Could you reproduce every entry that follows, exactly as shown?

═════ Dataset extract ═════

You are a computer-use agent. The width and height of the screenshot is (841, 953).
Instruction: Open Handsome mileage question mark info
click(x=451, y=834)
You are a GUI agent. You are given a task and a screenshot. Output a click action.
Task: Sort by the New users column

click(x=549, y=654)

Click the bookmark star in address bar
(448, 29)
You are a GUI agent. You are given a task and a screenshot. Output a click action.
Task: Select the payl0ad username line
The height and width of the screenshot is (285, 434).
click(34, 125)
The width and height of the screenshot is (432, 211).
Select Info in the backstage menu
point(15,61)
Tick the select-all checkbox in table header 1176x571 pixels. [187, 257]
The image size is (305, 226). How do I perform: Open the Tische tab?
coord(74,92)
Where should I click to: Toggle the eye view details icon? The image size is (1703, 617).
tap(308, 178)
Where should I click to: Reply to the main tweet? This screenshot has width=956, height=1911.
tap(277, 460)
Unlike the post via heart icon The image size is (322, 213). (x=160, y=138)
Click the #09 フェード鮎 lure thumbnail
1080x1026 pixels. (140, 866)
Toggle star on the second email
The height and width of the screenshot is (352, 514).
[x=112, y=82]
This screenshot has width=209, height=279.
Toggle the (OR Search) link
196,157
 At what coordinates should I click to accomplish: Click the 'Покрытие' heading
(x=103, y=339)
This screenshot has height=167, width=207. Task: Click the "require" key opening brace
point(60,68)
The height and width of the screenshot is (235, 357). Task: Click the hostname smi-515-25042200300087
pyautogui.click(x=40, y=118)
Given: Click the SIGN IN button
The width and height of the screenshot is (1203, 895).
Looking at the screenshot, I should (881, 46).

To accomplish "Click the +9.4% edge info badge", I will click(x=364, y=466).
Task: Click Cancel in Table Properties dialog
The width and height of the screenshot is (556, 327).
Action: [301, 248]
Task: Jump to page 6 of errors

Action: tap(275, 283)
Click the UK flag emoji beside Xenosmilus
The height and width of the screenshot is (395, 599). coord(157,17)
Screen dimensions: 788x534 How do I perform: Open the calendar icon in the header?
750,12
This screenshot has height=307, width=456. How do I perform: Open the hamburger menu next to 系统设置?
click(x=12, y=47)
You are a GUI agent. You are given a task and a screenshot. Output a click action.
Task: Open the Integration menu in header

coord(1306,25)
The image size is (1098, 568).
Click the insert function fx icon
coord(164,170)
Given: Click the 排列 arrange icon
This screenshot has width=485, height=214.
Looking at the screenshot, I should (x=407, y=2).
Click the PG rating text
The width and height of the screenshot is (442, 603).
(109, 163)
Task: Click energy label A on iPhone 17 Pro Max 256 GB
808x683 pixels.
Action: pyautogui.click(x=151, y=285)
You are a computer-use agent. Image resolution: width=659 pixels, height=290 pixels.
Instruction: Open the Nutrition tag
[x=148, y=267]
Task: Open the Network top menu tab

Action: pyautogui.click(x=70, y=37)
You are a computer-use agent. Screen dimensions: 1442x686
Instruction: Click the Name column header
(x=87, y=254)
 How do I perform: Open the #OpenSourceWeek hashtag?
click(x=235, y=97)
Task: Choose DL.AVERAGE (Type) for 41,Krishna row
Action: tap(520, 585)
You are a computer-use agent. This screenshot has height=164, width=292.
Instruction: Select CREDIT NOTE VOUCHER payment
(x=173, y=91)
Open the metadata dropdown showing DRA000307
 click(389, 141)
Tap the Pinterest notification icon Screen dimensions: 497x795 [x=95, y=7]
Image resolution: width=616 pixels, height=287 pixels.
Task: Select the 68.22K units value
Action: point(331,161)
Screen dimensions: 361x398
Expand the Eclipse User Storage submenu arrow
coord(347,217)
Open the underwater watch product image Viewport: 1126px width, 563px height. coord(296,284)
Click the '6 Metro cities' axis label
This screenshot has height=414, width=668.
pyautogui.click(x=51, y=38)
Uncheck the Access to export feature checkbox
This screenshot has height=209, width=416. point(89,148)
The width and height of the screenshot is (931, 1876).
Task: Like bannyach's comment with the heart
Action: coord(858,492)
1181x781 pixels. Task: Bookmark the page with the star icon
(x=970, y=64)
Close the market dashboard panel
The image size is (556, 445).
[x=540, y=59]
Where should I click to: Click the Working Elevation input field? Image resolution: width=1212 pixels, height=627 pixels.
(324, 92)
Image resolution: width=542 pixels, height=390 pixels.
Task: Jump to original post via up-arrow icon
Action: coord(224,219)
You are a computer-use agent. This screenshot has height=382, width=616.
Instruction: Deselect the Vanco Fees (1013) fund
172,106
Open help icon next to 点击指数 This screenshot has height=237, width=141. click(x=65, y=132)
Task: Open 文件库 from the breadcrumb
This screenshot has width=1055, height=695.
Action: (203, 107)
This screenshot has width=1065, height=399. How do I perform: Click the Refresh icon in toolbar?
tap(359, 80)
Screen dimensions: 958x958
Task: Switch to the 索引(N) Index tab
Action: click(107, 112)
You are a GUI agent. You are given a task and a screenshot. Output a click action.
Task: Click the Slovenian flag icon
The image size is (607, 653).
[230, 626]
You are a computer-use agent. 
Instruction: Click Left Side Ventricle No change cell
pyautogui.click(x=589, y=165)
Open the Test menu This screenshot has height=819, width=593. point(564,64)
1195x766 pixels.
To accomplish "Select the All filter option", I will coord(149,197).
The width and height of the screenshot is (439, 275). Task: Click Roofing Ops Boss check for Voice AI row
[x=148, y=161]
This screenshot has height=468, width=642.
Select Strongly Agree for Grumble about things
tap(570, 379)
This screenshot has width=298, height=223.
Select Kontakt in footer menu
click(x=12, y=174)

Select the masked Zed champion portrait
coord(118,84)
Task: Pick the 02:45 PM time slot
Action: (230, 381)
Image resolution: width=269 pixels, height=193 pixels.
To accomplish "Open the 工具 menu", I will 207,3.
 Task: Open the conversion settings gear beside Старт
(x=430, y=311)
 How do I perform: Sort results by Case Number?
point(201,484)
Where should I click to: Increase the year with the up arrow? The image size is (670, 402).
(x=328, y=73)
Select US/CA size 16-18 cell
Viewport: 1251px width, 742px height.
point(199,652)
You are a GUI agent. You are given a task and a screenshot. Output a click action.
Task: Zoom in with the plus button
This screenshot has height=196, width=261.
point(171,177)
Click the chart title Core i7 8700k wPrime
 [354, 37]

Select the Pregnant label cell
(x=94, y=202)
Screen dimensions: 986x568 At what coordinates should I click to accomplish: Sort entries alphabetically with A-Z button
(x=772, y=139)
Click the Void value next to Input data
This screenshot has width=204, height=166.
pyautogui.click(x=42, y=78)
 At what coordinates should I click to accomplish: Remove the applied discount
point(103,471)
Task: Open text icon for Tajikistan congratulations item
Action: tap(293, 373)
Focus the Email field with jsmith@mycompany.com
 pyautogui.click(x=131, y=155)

═════

## Output for this exercise
You are a computer-use agent. The width and height of the screenshot is (841, 953).
Instruction: Open Handsome mileage question mark info
click(x=451, y=834)
You are a GUI agent. You are given a task and a screenshot. Output a click action.
Task: Sort by the New users column

click(x=549, y=654)

Click the bookmark star in address bar
(448, 29)
You are a GUI agent. You are given a task and a screenshot. Output a click action.
Task: Select the payl0ad username line
The height and width of the screenshot is (285, 434).
click(34, 125)
The width and height of the screenshot is (432, 211).
Select Info in the backstage menu
point(15,61)
Tick the select-all checkbox in table header 1176x571 pixels. [187, 257]
The image size is (305, 226). How do I perform: Open the Tische tab?
coord(74,92)
Where should I click to: Toggle the eye view details icon? The image size is (1703, 617).
tap(308, 178)
Where should I click to: Reply to the main tweet? This screenshot has width=956, height=1911.
tap(277, 460)
Unlike the post via heart icon The image size is (322, 213). (x=160, y=138)
Click the #09 フェード鮎 lure thumbnail
1080x1026 pixels. (140, 866)
Toggle star on the second email
The height and width of the screenshot is (352, 514).
[x=112, y=82]
This screenshot has width=209, height=279.
Toggle the (OR Search) link
196,157
 At what coordinates should I click to accomplish: Click the 'Покрытие' heading
(x=103, y=339)
This screenshot has height=167, width=207. Task: Click the "require" key opening brace
point(60,68)
The height and width of the screenshot is (235, 357). Task: Click the hostname smi-515-25042200300087
pyautogui.click(x=40, y=118)
Given: Click the SIGN IN button
The width and height of the screenshot is (1203, 895).
Looking at the screenshot, I should (881, 46).

To accomplish "Click the +9.4% edge info badge", I will click(x=364, y=466).
Task: Click Cancel in Table Properties dialog
The width and height of the screenshot is (556, 327).
Action: [301, 248]
Task: Jump to page 6 of errors

Action: tap(275, 283)
Click the UK flag emoji beside Xenosmilus
The height and width of the screenshot is (395, 599). coord(157,17)
Screen dimensions: 788x534 How do I perform: Open the calendar icon in the header?
750,12
This screenshot has height=307, width=456. How do I perform: Open the hamburger menu next to 系统设置?
click(x=12, y=47)
You are a GUI agent. You are given a task and a screenshot. Output a click action.
Task: Open the Integration menu in header

coord(1306,25)
The image size is (1098, 568).
Click the insert function fx icon
coord(164,170)
Given: Click the 排列 arrange icon
This screenshot has width=485, height=214.
Looking at the screenshot, I should (x=407, y=2).
Click the PG rating text
The width and height of the screenshot is (442, 603).
(109, 163)
Task: Click energy label A on iPhone 17 Pro Max 256 GB
808x683 pixels.
Action: pyautogui.click(x=151, y=285)
You are a computer-use agent. Image resolution: width=659 pixels, height=290 pixels.
Instruction: Open the Nutrition tag
[x=148, y=267]
Task: Open the Network top menu tab

Action: pyautogui.click(x=70, y=37)
You are a computer-use agent. Screen dimensions: 1442x686
Instruction: Click the Name column header
(x=87, y=254)
 How do I perform: Open the #OpenSourceWeek hashtag?
click(x=235, y=97)
Task: Choose DL.AVERAGE (Type) for 41,Krishna row
Action: tap(520, 585)
You are a computer-use agent. This screenshot has height=164, width=292.
Instruction: Select CREDIT NOTE VOUCHER payment
(x=173, y=91)
Open the metadata dropdown showing DRA000307
 click(389, 141)
Tap the Pinterest notification icon Screen dimensions: 497x795 [x=95, y=7]
Image resolution: width=616 pixels, height=287 pixels.
Task: Select the 68.22K units value
Action: point(331,161)
Screen dimensions: 361x398
Expand the Eclipse User Storage submenu arrow
coord(347,217)
Open the underwater watch product image Viewport: 1126px width, 563px height. coord(296,284)
Click the '6 Metro cities' axis label
This screenshot has height=414, width=668.
pyautogui.click(x=51, y=38)
Uncheck the Access to export feature checkbox
This screenshot has height=209, width=416. point(89,148)
The width and height of the screenshot is (931, 1876).
Task: Like bannyach's comment with the heart
Action: coord(858,492)
1181x781 pixels. Task: Bookmark the page with the star icon
(x=970, y=64)
Close the market dashboard panel
The image size is (556, 445).
[x=540, y=59]
Where should I click to: Click the Working Elevation input field? Image resolution: width=1212 pixels, height=627 pixels.
(324, 92)
Image resolution: width=542 pixels, height=390 pixels.
Task: Jump to original post via up-arrow icon
Action: coord(224,219)
You are a computer-use agent. This screenshot has height=382, width=616.
Instruction: Deselect the Vanco Fees (1013) fund
172,106
Open help icon next to 点击指数 This screenshot has height=237, width=141. click(x=65, y=132)
Task: Open 文件库 from the breadcrumb
This screenshot has width=1055, height=695.
Action: (203, 107)
This screenshot has width=1065, height=399. How do I perform: Click the Refresh icon in toolbar?
tap(359, 80)
Screen dimensions: 958x958
Task: Switch to the 索引(N) Index tab
Action: click(107, 112)
You are a GUI agent. You are given a task and a screenshot. Output a click action.
Task: Click the Slovenian flag icon
The image size is (607, 653).
[230, 626]
You are a computer-use agent. 
Instruction: Click Left Side Ventricle No change cell
pyautogui.click(x=589, y=165)
Open the Test menu This screenshot has height=819, width=593. point(564,64)
1195x766 pixels.
To accomplish "Select the All filter option", I will coord(149,197).
The width and height of the screenshot is (439, 275). Task: Click Roofing Ops Boss check for Voice AI row
[x=148, y=161]
This screenshot has height=468, width=642.
Select Strongly Agree for Grumble about things
tap(570, 379)
This screenshot has width=298, height=223.
Select Kontakt in footer menu
click(x=12, y=174)

Select the masked Zed champion portrait
coord(118,84)
Task: Pick the 02:45 PM time slot
Action: (230, 381)
Image resolution: width=269 pixels, height=193 pixels.
To accomplish "Open the 工具 menu", I will 207,3.
 Task: Open the conversion settings gear beside Старт
(x=430, y=311)
 How do I perform: Sort results by Case Number?
point(201,484)
Where should I click to: Increase the year with the up arrow? The image size is (670, 402).
(x=328, y=73)
Select US/CA size 16-18 cell
Viewport: 1251px width, 742px height.
point(199,652)
You are a GUI agent. You are given a task and a screenshot. Output a click action.
Task: Zoom in with the plus button
This screenshot has height=196, width=261.
point(171,177)
Click the chart title Core i7 8700k wPrime
 [354, 37]

Select the Pregnant label cell
(x=94, y=202)
Screen dimensions: 986x568 At what coordinates should I click to accomplish: Sort entries alphabetically with A-Z button
(x=772, y=139)
Click the Void value next to Input data
This screenshot has width=204, height=166.
pyautogui.click(x=42, y=78)
 At what coordinates should I click to accomplish: Remove the applied discount
point(103,471)
Task: Open text icon for Tajikistan congratulations item
Action: tap(293, 373)
Focus the Email field with jsmith@mycompany.com
 pyautogui.click(x=131, y=155)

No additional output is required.